Does anyone who’s more familiar with the ...Reader classes have an idea how to address this?

@parkr No problem! It looked like other people had encountered this in the past, and not knowing what was behind it was bugging me. Happy to help when I can!

I’d maybe put that into a method like image_file? and exclude .png, .jpg, .jpeg, .svg, and maybe 1 or 2 others, but otherwise it is an acceptable PR. In theory, we should be reading those as Jekyll::StaticFiles and copying them like normal. Curious why it is seen as a document.

That’d work for my immediate need, but I worry that it’s not too flexible. Right now, I really just want image folders in post directories (which I realize is a hotly debated topic), but down the road this might expand to other binary file formats; .pdf, .zip, .tar, .tgz, etc.

For that reason, I’d really prefer an approach that confirms a Document should be rendered via Liquid rather than trying to enumerate those which shouldn’t be, or which handles a failure of Liquid to render more gracefully.

I’m not sure why it’s handled as a Document object and not a StaticFile.
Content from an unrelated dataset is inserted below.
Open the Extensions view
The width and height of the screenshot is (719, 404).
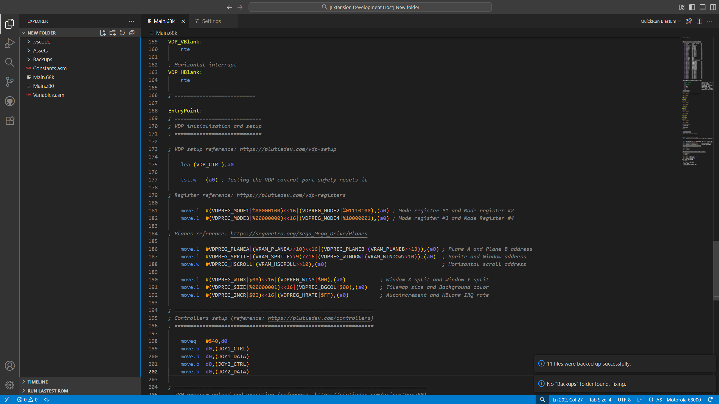pos(10,121)

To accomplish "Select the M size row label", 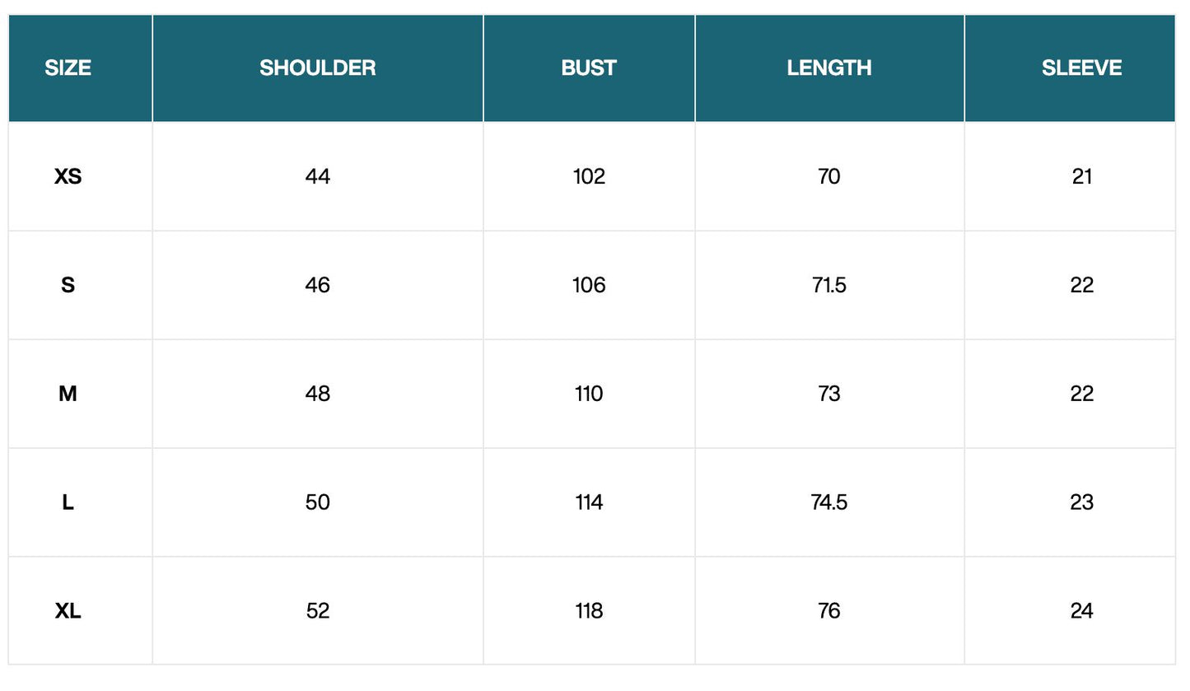I will 68,394.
I was playing around with the jekyll_post_files plugin, which explicitly adds files to site.static_files, but was still encountering this. The plugin seems to leave the original Document object in tact, though why it’s there in the first place I’m not sure. I have this issue both with and without jekyll_post_files enabled, so I don’t think it’s the cause but it seems to exhibit the same issue.

This might be another argument for not processing posts that don’t have frontmatter. Other documents already require frontmatter, but posts are special. Presumably it’s unlikely for a .png to begin with “—\n—” or similar.

Good idea, @jake-low! I like this approach better, for reasons noted above; it’s more flexible when encountering file types we didn’t anticipate and explicitly add logic for. Nearly any binary format (really, any I’m aware of) should have some sort of magic number that isn’t “—\n”, as will other text files that don’t need rendering. I don’t think we should check deeper than that though; the frontmatter itself will vary, and I’m not sure that making sure the frontmatter tag is closed is important enough here to concern ourselves with, when it would make us sensitive to various text encodings. This should be a relatively simple change, and one that I think is much more future proof and flexible.

So long as there aren’t cases where we need to render liquid files that don’t contain frontmatter at all, this seems like a really good approach. I can’t think of any such cases in the context of rendering collection directories. Liquid includes are handled later (by Liquid) and so wouldn’t be affected by this logic. Anyone forsee problems?

I’ll work on putting together a pull request that implements a has_frontmatter? method which performs this method and is called as part of the render_with_liquid? check. From there, the maintainers can determine if that’s something they’d like to incorporate.